Het Gerecht ziet geen aanleiding voor een vergoeding van de proceskosten of het griffierecht.

6.DE BESLISSING

Het Gerecht verklaart het beroep ongegrond.
Deze uitspraak is gegeven door mr. drs. P.A.M. Pijnenburg, rechter, en is uitgesproken op 26 juli 2024, in tegenwoordigheid van de griffier mr. L.M. de Leeuw van Weenen.
De griffier, De rechter,
Afschriften zijn per post/ per e-mail op ………………………… aan partijen verzonden.
HOGER BEROEP
Tegen deze uitspraak kunnen beide partijen binnen
twee maandenna de verzenddatum hoger beroep instellen bij:
Het Gemeenschappelijk Hof van Justitie (belastingkamer)

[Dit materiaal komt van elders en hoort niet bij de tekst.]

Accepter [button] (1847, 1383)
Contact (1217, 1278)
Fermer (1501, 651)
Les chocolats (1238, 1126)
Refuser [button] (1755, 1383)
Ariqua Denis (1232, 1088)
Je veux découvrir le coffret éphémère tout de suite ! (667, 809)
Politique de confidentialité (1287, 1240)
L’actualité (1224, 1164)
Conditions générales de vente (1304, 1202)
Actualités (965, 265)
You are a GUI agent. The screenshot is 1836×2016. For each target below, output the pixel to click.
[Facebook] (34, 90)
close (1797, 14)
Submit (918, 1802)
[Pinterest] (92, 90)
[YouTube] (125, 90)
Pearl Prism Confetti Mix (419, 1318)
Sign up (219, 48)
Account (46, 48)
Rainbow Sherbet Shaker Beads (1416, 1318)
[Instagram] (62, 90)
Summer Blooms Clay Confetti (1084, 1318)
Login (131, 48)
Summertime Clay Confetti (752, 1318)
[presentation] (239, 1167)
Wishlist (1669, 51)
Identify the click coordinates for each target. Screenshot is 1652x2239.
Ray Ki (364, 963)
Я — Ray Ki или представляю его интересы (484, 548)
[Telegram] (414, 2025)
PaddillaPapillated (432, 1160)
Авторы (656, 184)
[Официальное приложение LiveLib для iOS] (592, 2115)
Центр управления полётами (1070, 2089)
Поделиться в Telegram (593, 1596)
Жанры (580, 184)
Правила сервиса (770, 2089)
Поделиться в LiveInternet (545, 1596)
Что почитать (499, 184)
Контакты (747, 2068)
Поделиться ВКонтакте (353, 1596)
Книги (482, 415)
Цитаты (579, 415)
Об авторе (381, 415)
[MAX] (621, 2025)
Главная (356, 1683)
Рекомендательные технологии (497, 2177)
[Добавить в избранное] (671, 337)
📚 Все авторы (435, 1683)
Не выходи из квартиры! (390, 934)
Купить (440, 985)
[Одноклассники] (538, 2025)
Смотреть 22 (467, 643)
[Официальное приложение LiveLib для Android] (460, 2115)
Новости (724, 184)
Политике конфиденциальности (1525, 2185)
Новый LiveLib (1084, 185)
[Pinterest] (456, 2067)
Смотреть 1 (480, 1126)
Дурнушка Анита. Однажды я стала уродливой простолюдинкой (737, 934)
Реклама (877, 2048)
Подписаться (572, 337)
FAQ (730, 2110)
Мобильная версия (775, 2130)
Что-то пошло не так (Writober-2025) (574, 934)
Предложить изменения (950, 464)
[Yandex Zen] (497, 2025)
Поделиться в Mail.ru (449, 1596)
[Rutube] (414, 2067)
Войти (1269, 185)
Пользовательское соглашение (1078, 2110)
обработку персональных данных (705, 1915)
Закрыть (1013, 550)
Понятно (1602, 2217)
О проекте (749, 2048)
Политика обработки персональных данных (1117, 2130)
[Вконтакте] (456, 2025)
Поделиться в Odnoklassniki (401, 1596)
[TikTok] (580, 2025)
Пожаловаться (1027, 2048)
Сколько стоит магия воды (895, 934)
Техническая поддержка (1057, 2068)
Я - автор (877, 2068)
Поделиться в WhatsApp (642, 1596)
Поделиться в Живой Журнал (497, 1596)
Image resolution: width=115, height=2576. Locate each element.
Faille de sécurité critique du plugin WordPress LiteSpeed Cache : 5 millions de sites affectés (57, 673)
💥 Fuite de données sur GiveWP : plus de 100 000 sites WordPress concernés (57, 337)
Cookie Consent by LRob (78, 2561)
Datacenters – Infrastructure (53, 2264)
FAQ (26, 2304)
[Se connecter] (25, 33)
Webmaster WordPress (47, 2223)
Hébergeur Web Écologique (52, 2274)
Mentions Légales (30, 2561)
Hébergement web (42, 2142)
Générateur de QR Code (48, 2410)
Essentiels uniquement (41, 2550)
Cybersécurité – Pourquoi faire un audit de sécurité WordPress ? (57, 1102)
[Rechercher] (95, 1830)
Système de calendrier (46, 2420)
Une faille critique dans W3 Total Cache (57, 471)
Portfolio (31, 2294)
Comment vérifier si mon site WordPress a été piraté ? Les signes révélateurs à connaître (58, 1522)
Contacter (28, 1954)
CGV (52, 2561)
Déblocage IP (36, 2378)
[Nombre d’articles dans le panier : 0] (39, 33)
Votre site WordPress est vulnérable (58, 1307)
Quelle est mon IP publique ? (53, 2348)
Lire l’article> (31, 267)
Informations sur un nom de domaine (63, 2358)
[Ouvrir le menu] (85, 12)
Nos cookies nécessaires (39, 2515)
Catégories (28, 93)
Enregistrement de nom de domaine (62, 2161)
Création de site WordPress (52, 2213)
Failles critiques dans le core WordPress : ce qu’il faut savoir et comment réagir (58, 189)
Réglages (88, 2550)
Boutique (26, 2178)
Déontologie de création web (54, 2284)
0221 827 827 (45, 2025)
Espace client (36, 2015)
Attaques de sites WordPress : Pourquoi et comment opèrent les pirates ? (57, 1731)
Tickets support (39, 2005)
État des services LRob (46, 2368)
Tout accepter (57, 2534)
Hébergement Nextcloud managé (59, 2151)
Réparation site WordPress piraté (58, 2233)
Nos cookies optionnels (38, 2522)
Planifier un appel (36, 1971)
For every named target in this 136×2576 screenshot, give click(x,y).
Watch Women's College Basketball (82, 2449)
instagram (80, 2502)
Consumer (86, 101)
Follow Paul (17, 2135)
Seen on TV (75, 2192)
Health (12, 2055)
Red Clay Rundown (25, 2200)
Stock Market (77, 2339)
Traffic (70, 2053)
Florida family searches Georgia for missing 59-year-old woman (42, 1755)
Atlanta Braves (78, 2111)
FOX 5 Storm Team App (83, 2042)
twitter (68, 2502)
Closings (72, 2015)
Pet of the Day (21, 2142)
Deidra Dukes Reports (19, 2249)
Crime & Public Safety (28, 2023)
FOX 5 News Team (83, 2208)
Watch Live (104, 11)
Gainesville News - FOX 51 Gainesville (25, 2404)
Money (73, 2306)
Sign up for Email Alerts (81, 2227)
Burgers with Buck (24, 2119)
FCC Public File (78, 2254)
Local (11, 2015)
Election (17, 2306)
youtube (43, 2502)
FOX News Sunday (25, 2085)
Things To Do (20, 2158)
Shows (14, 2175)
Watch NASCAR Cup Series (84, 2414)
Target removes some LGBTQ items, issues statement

Frontstreet 58 (The Courthouse)
Philipsburg
Sint- Maarten
U wordt verzocht bij het indienen van het beroepschrift het volgende in acht te nemen:
1. Leg bij het beroepschrift een afschrift over van deze uitspraak;
2. Onderteken het beroepschrift en vermeld het volgende:
a. de naam en het adres van de indiener,
b. de dagtekening,
c. waartegen u in beroep komt,
d. waarom u het niet eens bent met deze uitspraak (de gronden van het hoger beroep).
Partijen hebben ook de mogelijkheid het ondertekende beroepschrift per e-mail in te dienen bij de griffie van het Gemeenschappelijk Hof van Justitie:
belastinggriffie@caribjustitia.org.
Voor het instellen van hoger beroep is een griffierecht van NAf 300 verschuldigd.